Calibration curves are commonly used for quantitative analysis in analytical chemistry to calculate the concentrations of chemicals in samples. Typically, the concentration of the analyte, the chemical being quantified, is the independent variable and is plotted on the x-axis. The detector response, the reading from the instrument, is the dependent variable and is plotted on the y-axis. A calibration curve is made by plotting the known concentration of analyte versus the detector response. After a calibration curve is made, the unknown concentration of analyte in any sample is calculated from its detector response. Unfortunately, there is no standard procedure for objectively testing the fit of calibration curves in analytical chemistry. For example, the World Health Organization (WHO) and the United States Environmental Protection Agency (U.S. EPA) do not provide guidance for testing the linearity or curvature of calibration curves. Moreover, this important topic is not broached in at least 5 of the leading analytical chemistry textbooks. However, there is a simple and effective way to fix this deficiency. In this paper, the use of polynomial regression to objectively test the fit of calibration curves in drinking water analysis is demonstrated.
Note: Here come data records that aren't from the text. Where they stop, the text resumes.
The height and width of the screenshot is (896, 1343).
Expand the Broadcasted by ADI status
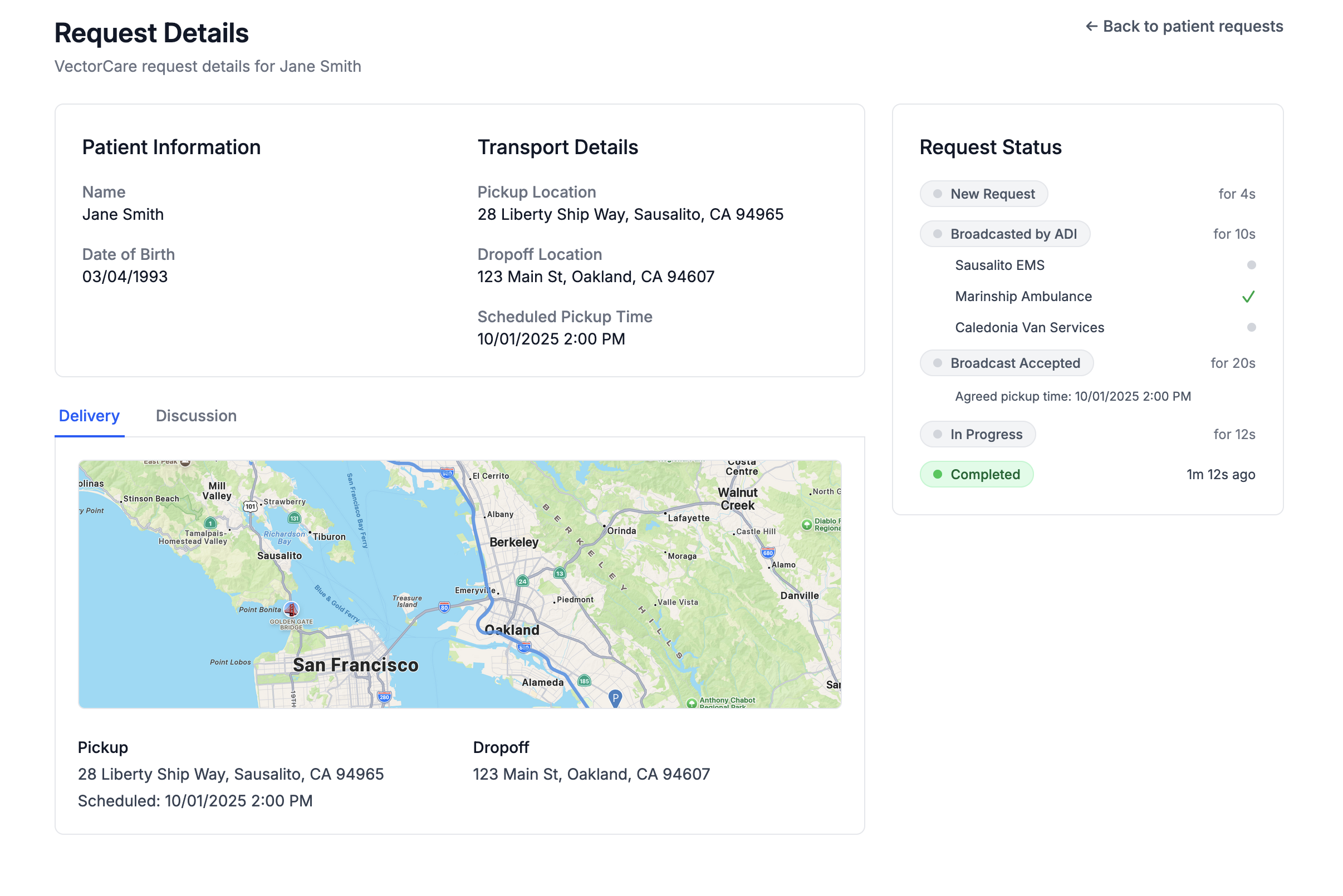coord(1004,234)
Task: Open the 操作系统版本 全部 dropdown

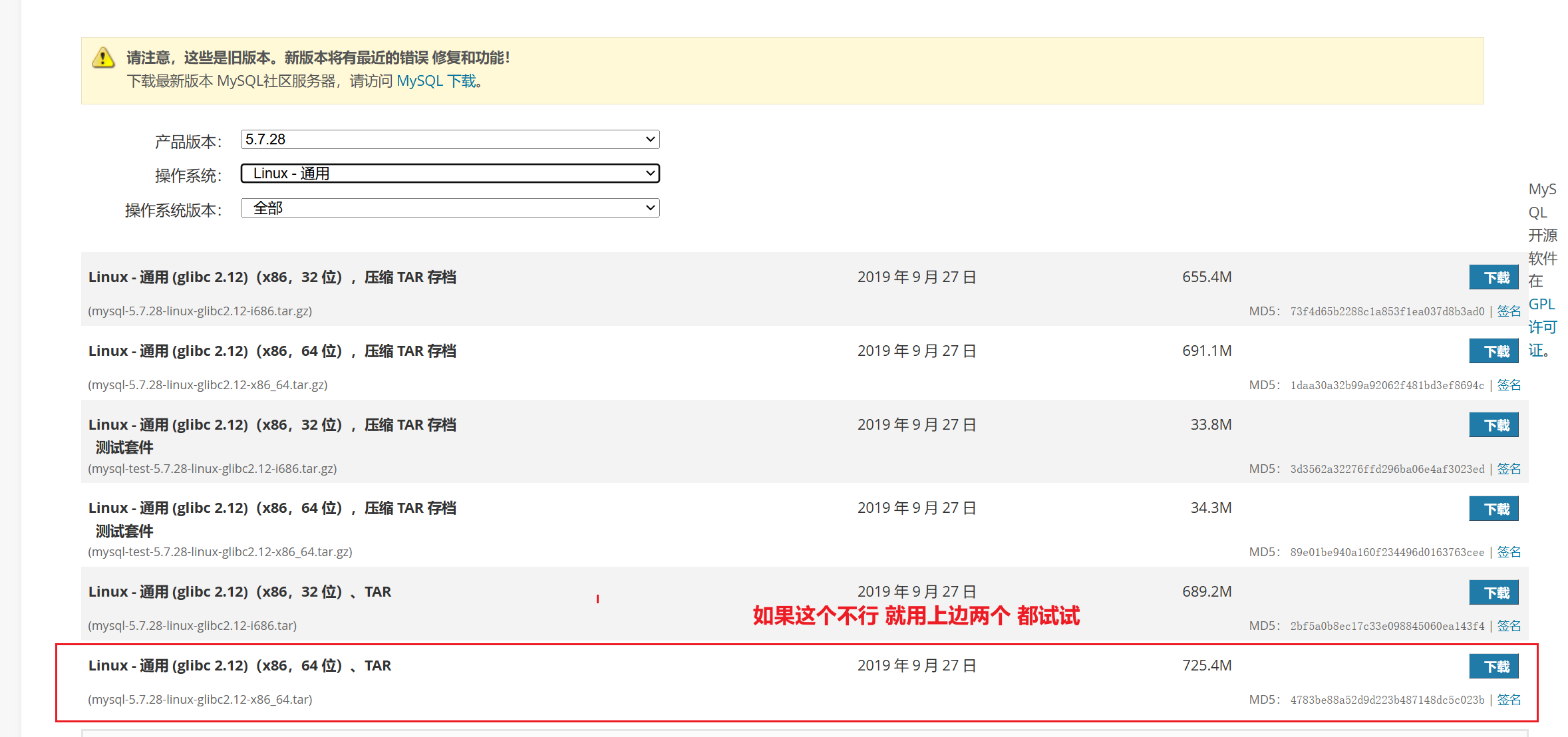Action: pyautogui.click(x=450, y=208)
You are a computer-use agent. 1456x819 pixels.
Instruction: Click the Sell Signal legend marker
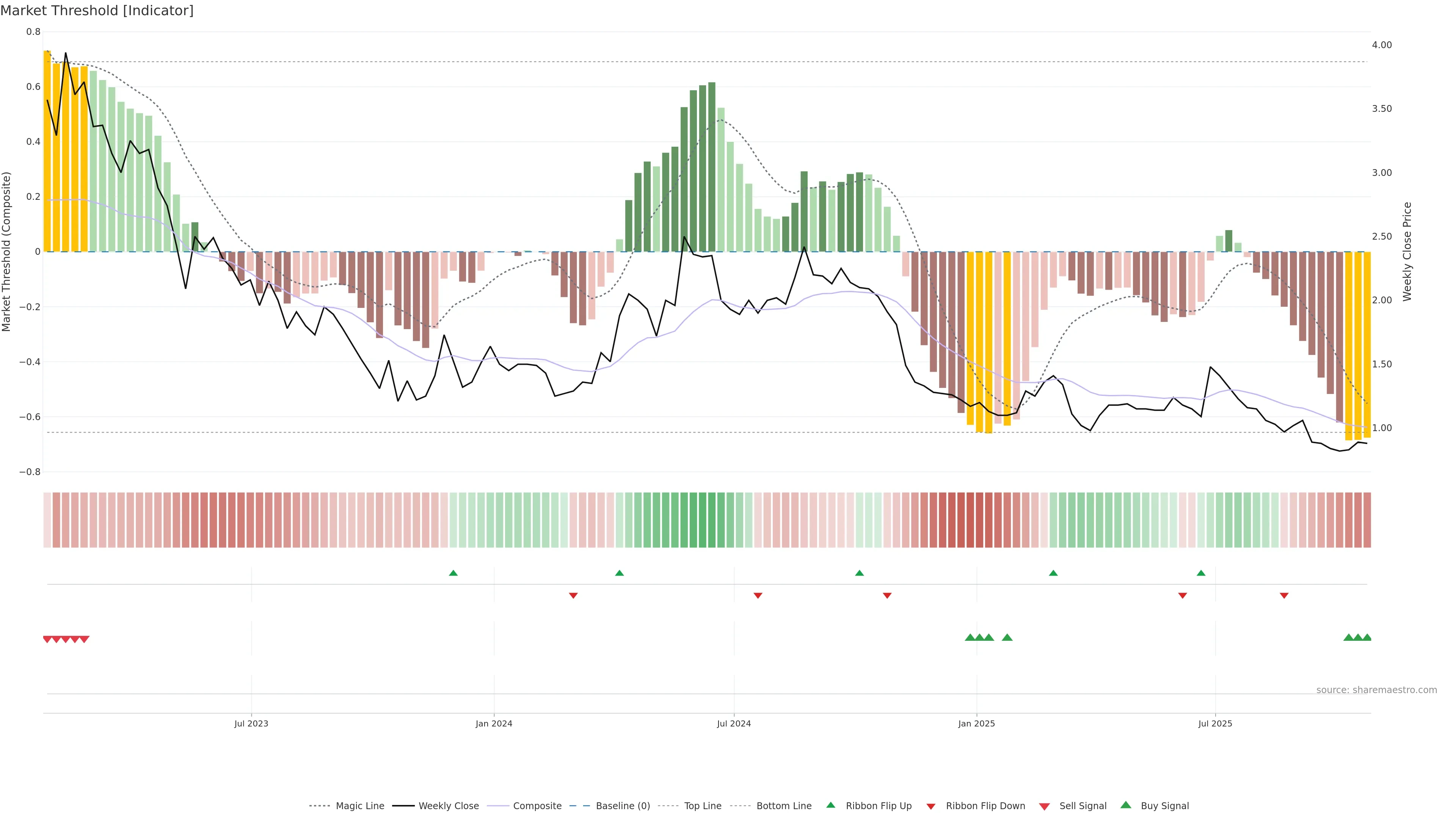click(1044, 806)
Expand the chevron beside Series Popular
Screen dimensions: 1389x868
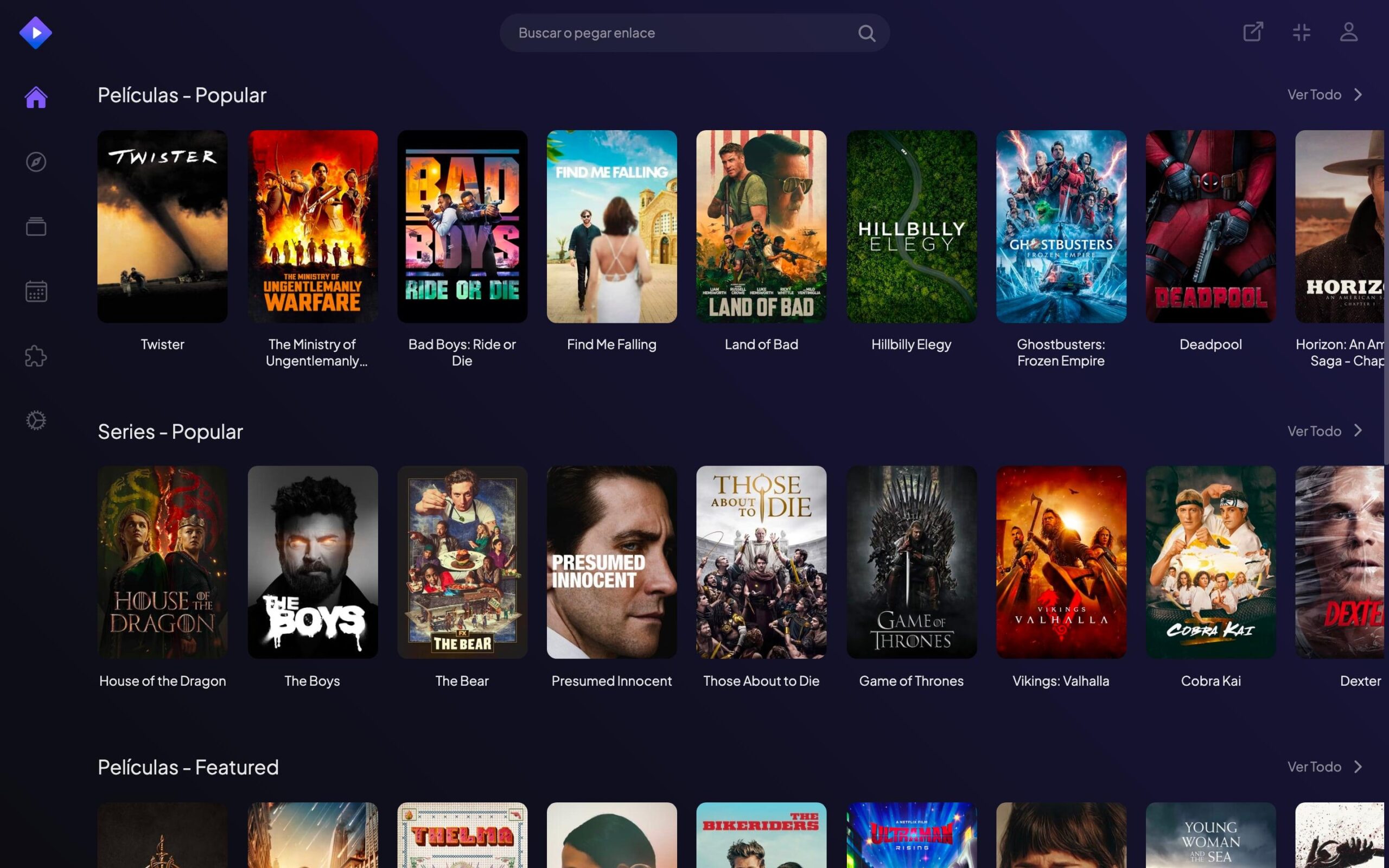[1360, 431]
Polynomial regression was used to test the linearity of a representative calibration curve for the spectrophotometric determination of arsenic in drinking water by the arsenomolybdate method. And polynomial regression was used to test the curvature of a representative calibration curve for the determination of arsenic in drinking water by graphite furnace atomic absorption spectroscopy. Microsoft® Excel® 2010 and 2016, MiniTab® 17.2.1, and RStudio® 0.99.441 were used to calculate these calibration curves; in all cases, the calibration curves from these 3 programs agreed with each other to at least 3 significant figures.